SD or stretch marks result from dermal scarring and epidermal atrophy. The epidermis is thin with loss of dermal papillae and rete ridges and the dermis shows a decrease in extracellular matrix (ECM) components; collagen, fibronectin, fibrillin and elastin (2-4).

The dermis is composed of an interwoven matrix of collagen and elastin (3). In normal skin collagen fibrils are organized in densely packed bundles that provide support to the skin (5). Elastic fibres allow the skin to stretch and return to its original shape (6). With development of SD, the collagen bundles separate and collagen fibrils fail to form bundles. Elastic fibres are disrupted and tropoelastin (soluble elastin)-rich fibrils unable to organize into normal-appearing elastic fibres form (5).

Stretch marks are caused by excessive mechanical stretching of skin to the point of rupturing dermal elastic fibers with local fibroblasts unable to adequately repair or replace ECM components (4). Aberrant fibroblast function may be responsible for development of SD as fibroblasts from striae expressed significantly less fibronectin and both type I and type III procollagen (7).

Clinically, the condition passes through two stages: an initial raised erythematous, inflammatory stage (striae rubrae; SR) and a white, depressed, finely wrinkled second stage (striae albae; SA) (8).

Prevalence, etiology and risk factors

In the adolescent population reported prevalence ranges from 6% to 86%. In adolescent males the buttocks, lower back and knees are usually affected while in females the buttocks, thighs and calves are more often involved (9).

Three main theories underlying the development of SD are described: mechanical stretching of the skin, hormonal changes and an innate structural disturbance of the skin (9). SD are postulated to result from an initial inflammatory reaction that destroys collagen and elastic fibers, followed by the regeneration of collagen and elastic fibers in the direction imposed by mechanical forces (10).

Genetic factors may be operative as a familial form of striae was described by McKusick (11).
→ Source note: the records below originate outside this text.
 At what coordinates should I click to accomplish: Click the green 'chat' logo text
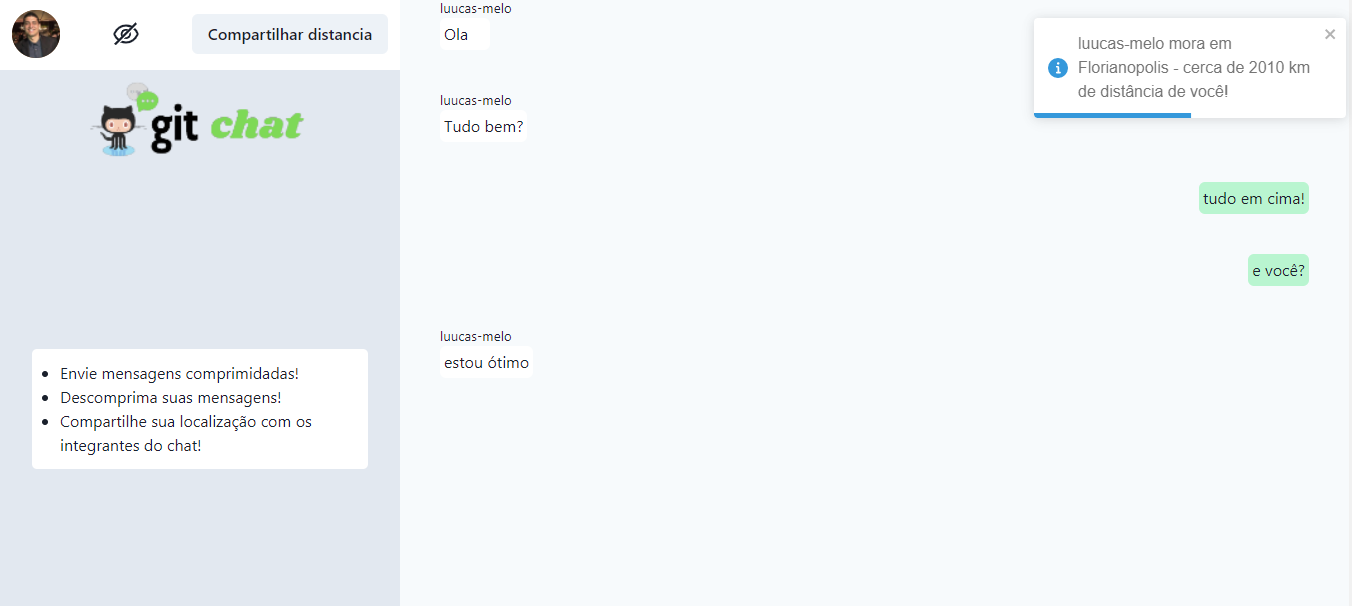[x=257, y=125]
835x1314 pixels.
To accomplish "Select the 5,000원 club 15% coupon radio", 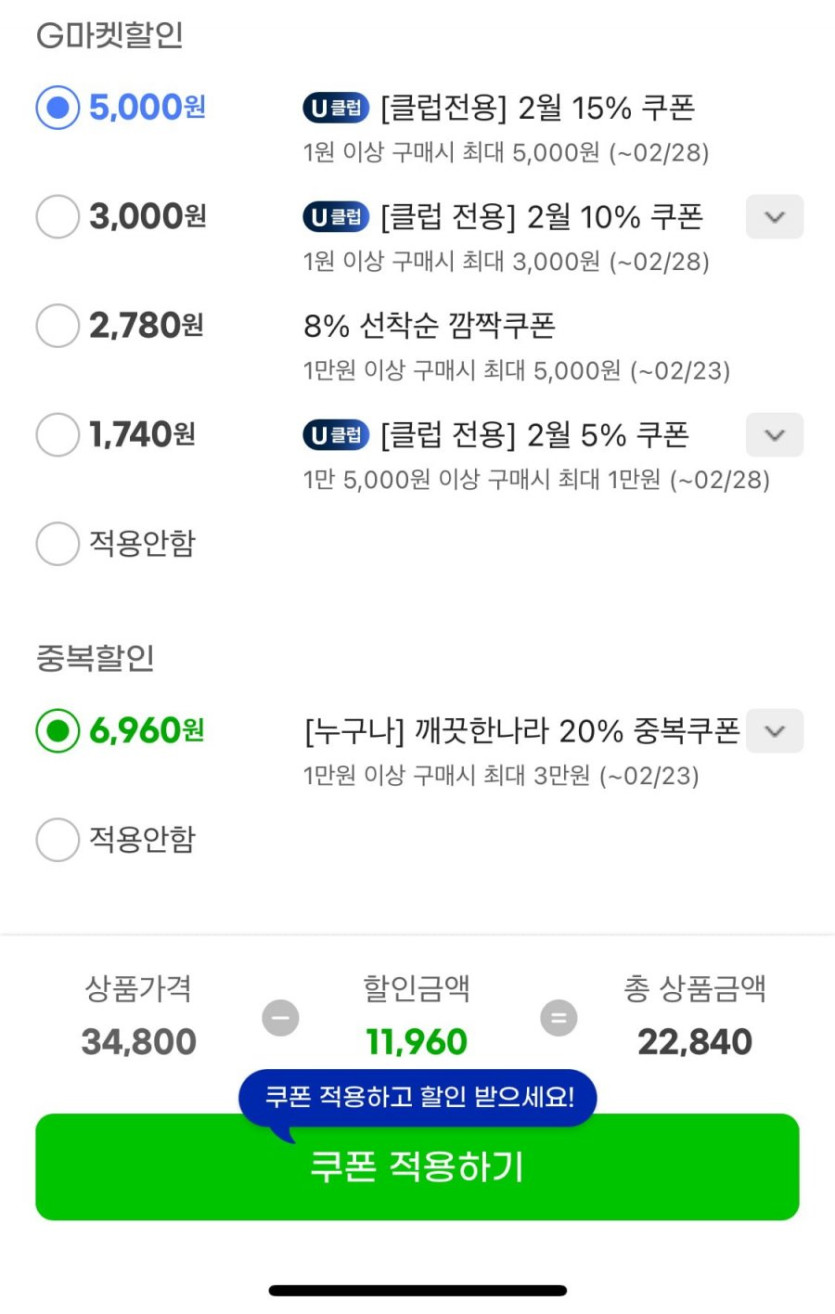I will pos(57,108).
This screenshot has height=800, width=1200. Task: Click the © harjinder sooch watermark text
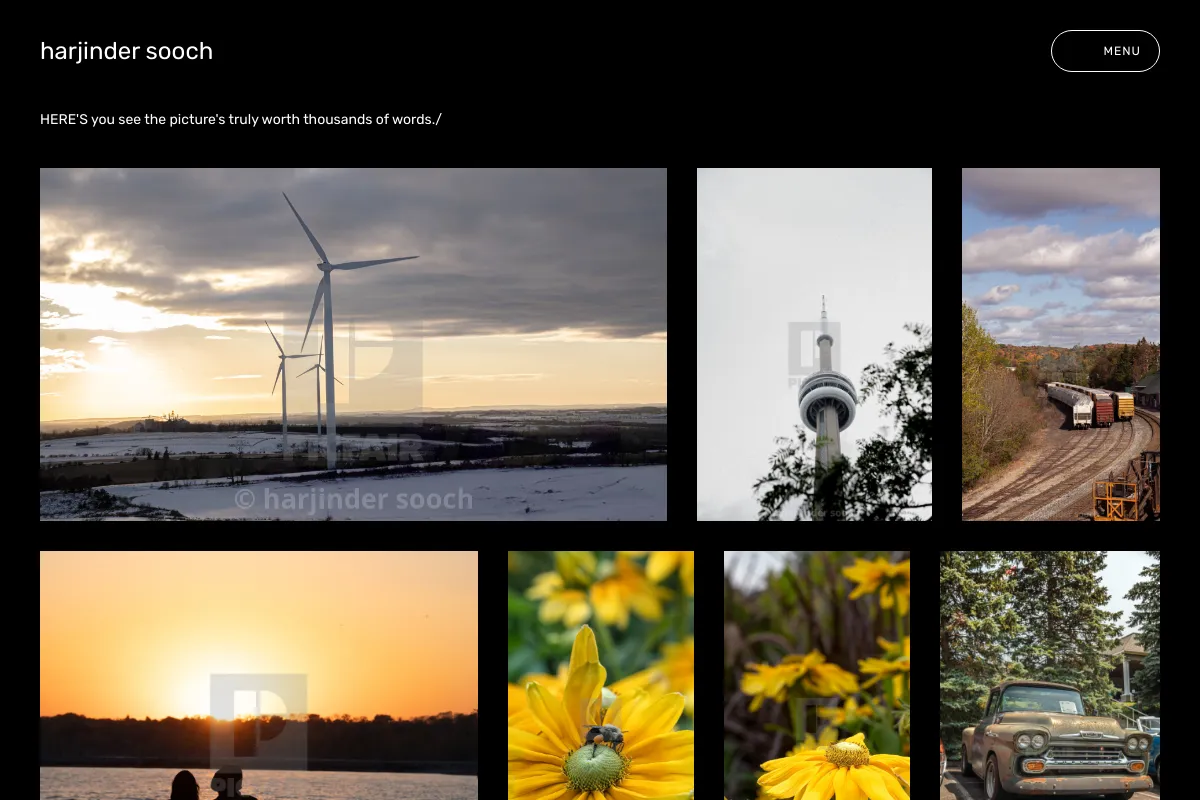tap(353, 498)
Also striae in monozygotic twins and striae in syndromes as Ehlers-Danlos, Marfan and ectodermal dysplasia have been reported (12). Results of a genome wide association analysis support the hypothesis that variations in the elastic fiber component of the skin extracellular matrix contribute to the development of stretch marks (13).

Physiological striae atrophicae of adolescence occurs mainly in healthy, nonobese individuals at around puberty in association with the adolescent growth spurt (14). It commonly occurs in the gluteal region, breasts, thighs, lower abdomen and back (15). SD associated with pubertal growth spurt becomes less conspicuous with time and has excellent prognosis as compared to other SD (16).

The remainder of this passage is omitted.